Il concetto di autoresponsabilità costituisce il filo rosso che attraversa la ricerca e orienta l’analisi dei profili problematici evidenziati. L’autoresponsabilità può diventare vera chiave di lettura della teoria del reato. In particolare, merita di essere indagato il rapporto tra la condotta della vittima (che si autoespone ad un pericolo) e gli effetti sulla posizione di terzi in termini di obblighi e responsabilità [20]. In realtà, nel nostro ordinamento penale non esiste alcun “principio” di autoresponsabilità, né esistono norme che sanciscano espressamente che, in caso di autoesposizione a pericolo, la responsabilità ricada sulla vittima. L’idea della “autoresponsabilità della vittima” nasce dall’esperienza giurisprudenziale e si sviluppa grazie agli approfondimenti e agli studi della dottrina, alla luce di un quadro normativo che valorizza la libertà e autodeterminazione della persona. In prospettiva costituzionale, l’affermazione dei diritti fondamentali di libertà e autodeterminazione dell’individuo implica necessariamente il riconoscimento di una sfera di autoresponsabilità. Al contempo, tuttavia, il nostro ordinamento indica chiaramente l’esigenza di tutelare i soggetti più deboli e vulnerabili. Ancora una volta è necessario trovare un compromesso tra la legittima richiesta di autonomia e autodeterminazione degli individui e la necessaria salvaguardia delle persone più fragili [21]. Nel contesto specifico della nostra indagine, soggetti vulnerabili sono, per esempio, coloro che hanno meno esperienza, meno preparazione, meno capacità, meno informazioni. In prospettiva più strettamente penalistica, l’autoresponsabilità solleva una serie di questioni più tecniche: dalla responsabilità penale per fatto proprio (art. 27 Cost.) alla causalità e imputazione oggettiva dell’evento, dalla distribuzione delle responsabilità in base alle diverse sfere di competenza dei soggetti al principio di affidamento (nel corretto comportamento di terzi). Per il penalista si tratta di interrogativi fondamentali, che in ultima analisi sono accomunati dalla tensione verso una imputazione equa e veramente personale della responsabilità penale [22]. Decisivo appare allora il punto di osservazione adottato. A questo [continua ..]
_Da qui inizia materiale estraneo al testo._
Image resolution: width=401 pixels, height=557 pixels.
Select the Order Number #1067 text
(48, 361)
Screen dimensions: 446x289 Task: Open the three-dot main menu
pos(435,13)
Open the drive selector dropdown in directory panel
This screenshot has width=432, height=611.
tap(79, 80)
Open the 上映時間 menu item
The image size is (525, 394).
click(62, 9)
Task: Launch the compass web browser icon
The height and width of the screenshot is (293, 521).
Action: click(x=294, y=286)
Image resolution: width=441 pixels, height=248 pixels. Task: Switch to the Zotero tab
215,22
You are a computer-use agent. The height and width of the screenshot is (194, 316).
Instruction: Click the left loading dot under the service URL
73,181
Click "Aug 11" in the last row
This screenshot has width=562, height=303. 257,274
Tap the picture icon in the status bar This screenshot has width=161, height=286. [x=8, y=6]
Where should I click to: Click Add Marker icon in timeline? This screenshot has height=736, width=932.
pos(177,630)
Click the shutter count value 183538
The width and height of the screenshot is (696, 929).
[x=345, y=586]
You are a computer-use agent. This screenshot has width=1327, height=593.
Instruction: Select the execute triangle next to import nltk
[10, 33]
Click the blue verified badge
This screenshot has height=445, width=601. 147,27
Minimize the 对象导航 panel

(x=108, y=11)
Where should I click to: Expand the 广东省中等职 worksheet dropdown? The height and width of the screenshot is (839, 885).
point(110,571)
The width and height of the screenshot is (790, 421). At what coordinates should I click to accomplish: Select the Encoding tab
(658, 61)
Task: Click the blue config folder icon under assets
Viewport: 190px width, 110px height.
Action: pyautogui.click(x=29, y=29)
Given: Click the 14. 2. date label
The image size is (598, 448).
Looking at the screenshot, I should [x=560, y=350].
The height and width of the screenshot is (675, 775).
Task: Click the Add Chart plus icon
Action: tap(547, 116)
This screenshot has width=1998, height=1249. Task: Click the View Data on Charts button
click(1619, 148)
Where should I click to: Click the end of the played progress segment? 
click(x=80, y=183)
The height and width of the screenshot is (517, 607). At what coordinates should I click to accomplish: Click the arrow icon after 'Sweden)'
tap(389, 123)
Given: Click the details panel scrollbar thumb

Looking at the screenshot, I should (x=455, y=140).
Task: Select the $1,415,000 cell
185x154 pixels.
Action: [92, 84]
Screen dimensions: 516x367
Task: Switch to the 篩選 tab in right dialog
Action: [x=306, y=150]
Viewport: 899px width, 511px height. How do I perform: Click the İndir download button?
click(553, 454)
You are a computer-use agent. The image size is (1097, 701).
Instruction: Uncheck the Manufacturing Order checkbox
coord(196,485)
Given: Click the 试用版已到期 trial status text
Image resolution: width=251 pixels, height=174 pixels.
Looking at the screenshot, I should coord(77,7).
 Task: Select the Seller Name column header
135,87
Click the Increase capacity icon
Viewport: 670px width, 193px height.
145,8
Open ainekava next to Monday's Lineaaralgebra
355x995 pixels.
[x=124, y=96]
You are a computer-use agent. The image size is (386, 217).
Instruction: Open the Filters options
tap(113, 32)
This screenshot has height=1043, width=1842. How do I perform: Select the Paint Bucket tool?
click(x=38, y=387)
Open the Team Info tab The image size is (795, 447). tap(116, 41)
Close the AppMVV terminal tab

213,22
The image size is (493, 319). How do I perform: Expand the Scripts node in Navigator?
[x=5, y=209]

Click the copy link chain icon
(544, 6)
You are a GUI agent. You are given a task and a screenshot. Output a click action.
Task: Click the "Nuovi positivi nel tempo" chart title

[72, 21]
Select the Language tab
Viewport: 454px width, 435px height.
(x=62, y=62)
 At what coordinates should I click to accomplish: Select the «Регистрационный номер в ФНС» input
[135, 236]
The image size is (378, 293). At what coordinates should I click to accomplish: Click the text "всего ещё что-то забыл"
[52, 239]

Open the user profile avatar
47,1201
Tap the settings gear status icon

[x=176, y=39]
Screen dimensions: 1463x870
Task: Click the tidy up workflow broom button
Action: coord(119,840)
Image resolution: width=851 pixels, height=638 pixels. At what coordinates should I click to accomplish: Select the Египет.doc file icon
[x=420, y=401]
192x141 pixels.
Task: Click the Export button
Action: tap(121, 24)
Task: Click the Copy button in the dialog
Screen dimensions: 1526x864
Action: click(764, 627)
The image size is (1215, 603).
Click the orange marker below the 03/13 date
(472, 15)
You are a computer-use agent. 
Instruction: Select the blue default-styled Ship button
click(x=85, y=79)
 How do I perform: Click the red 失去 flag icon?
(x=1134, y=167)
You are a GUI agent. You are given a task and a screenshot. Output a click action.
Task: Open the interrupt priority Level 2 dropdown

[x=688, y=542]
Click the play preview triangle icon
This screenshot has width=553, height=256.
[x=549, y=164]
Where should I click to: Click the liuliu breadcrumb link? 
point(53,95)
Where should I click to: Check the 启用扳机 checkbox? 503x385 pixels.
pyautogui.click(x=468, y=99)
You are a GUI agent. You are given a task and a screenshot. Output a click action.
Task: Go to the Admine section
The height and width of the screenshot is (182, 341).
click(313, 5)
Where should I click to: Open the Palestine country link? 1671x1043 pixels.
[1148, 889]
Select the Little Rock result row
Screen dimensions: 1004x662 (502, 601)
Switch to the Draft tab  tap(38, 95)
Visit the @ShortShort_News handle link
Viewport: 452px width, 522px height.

4. La consapevolezza del rischio

Innanzitutto, va ribadito che l’autoresponsabilità richiede non soltanto la capacità di intendere e volere, ma anche la capacità di percepire e valutare correttamente il rischio e le conseguenze delle proprie azioni. A questo scopo sono indispensabili non soltanto un sufficiente grado di maturità e il pieno possesso delle facoltà mentali, ma anche condizioni tali da poter percepire e valutare lucidamente il rischio. Deficit di conoscenza, lacune informative, emozioni (come la paura, il panico), alterazioni dovute all’uso di alcol e stupefacenti sono condizioni, talvolta passeggere, che possono compromettere la capacità di assumere scelte pienamente consapevoli e quindi (auto)responsabili. Il tema della consapevolezza del rischio è centrale, nella misura in cui l’impu­tazione della responsabilità alla vittima presuppone la validità della decisione di esporsi ad un rischio e la piena conoscenza delle possibili conseguenze lesive [27]. Il soggetto deve essere in possesso di tutte le informazioni necessarie per svolgere l’attività in sicurezza e assumere decisioni in situazioni pericolose. A questo proposito, va ricordato che la dottrina che si è occupata di autoresponsabilità ha sottolineato l’importanza di distinguere tra consapevolezza del mero rischio connesso ad una determinata attività e accettazione della possibile concretizzazione di tale rischio in un evento lesivo [28]. Gli individui tendono, infatti, ad assumere rischi senza prendere in seria considerazione la verificazione di concrete conseguenze negative. Tuttavia, è bene ribadirlo, l’autoresponsabilità può operare, limitando la responsabilità di terzi, soltanto quando la vittima abbia accettato non soltanto di esporsi ad un pericolo astratto, ma anche la possibile verificazione di un concreto evento lesivo. Le indagini empiriche dimostrano che molteplici fattori influenzano la percezione del rischio e il grado di consapevolezza riguardo ai pericoli presenti in uno specifico contesto: il meteo e le condizioni dell’ambiente in concreto, l’attrezzatura a disposizione, la formazione e il suo grado di aggiornamento, l’età, le capacità e abilità personali, l’allenamento fisico, l’esperienza, la conoscenza dei percorsi, ecc. Il criterio della autoresponsabilità ha, dunque, un [continua ..]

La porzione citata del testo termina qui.